[Requirement]: Would you retype the lines from the one that holds "Expand Lufthansa row chevron" to the final line of the entries below, both ends included and exactly as written, but without pictures?

[Task material]:

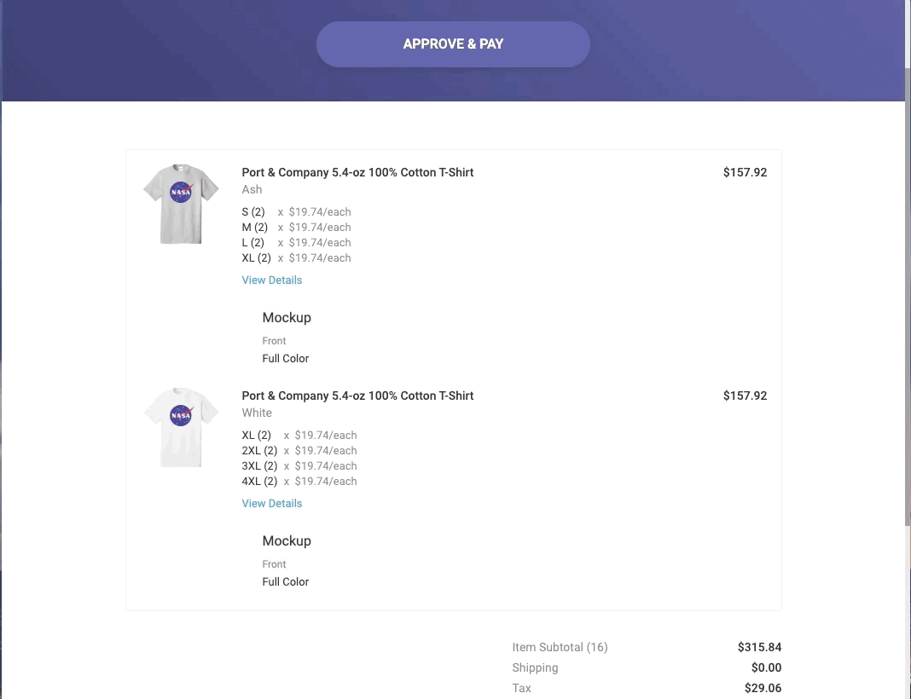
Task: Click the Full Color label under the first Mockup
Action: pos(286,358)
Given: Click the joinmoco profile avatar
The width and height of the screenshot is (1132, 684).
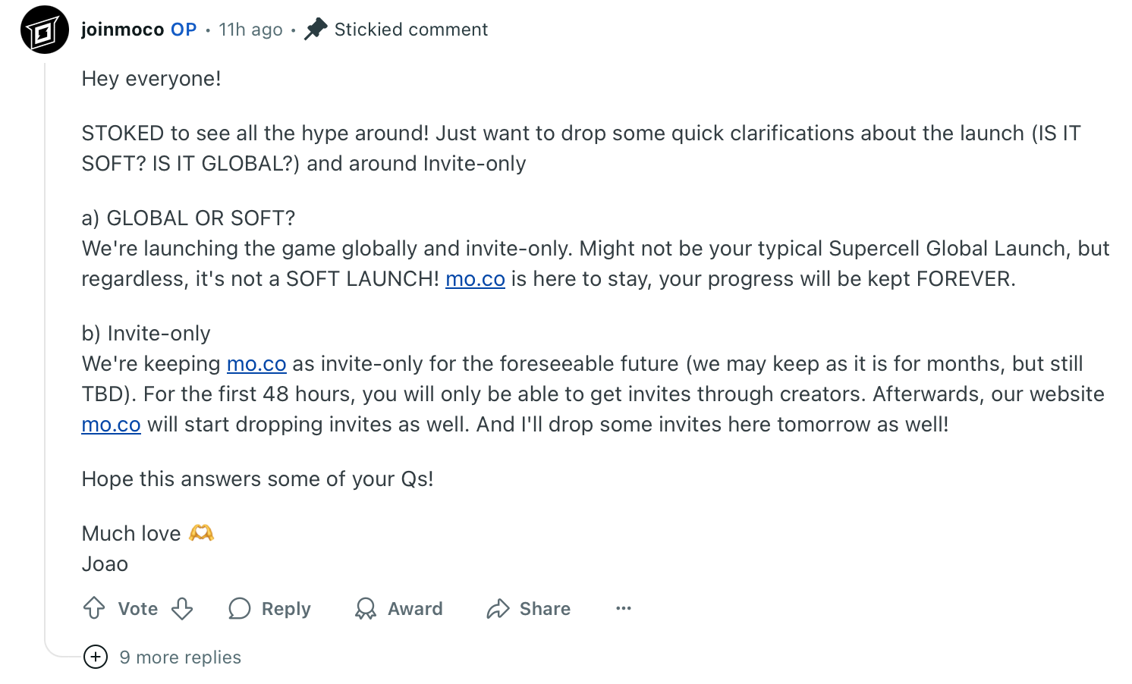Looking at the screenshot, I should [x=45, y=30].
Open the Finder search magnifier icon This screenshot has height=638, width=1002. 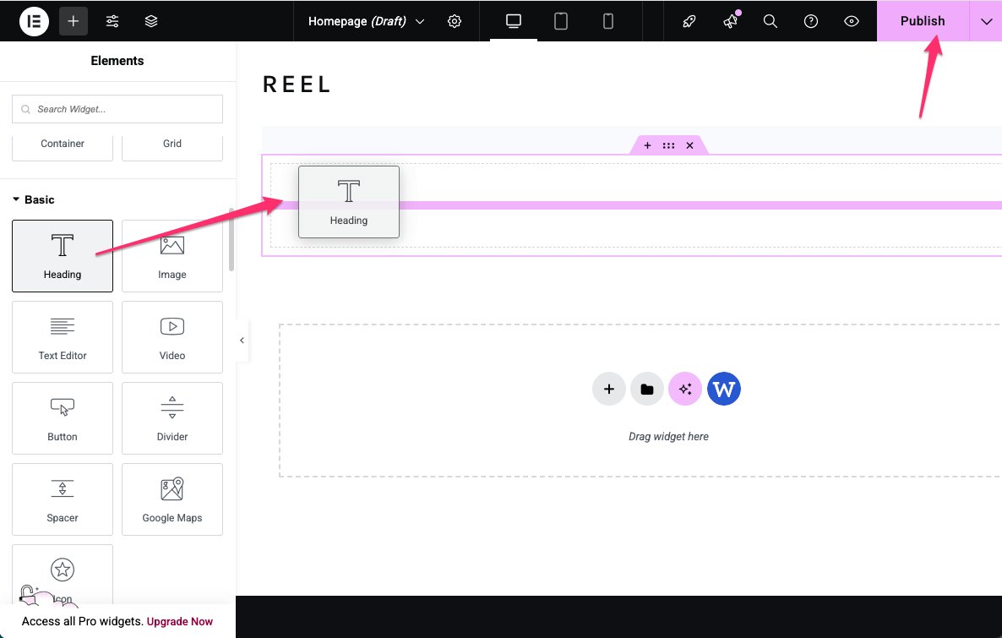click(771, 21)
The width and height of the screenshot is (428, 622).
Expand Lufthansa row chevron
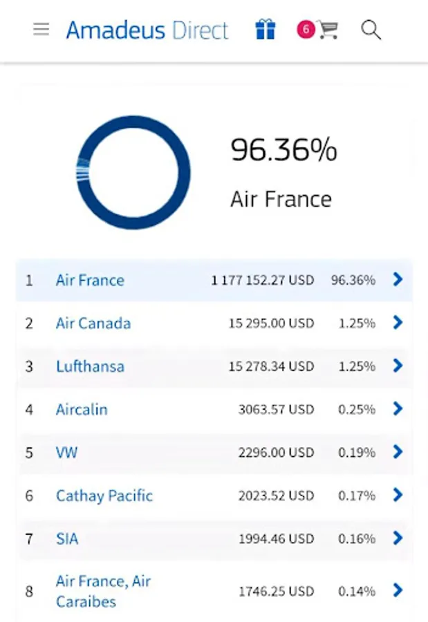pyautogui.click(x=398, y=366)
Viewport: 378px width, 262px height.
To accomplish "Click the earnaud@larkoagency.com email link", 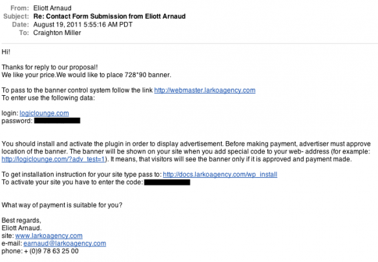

[Task solution]:
Expand Lufthansa row chevron
pyautogui.click(x=398, y=366)
Viewport: 378px width, 262px height.
To accomplish "Click the earnaud@larkoagency.com email link", 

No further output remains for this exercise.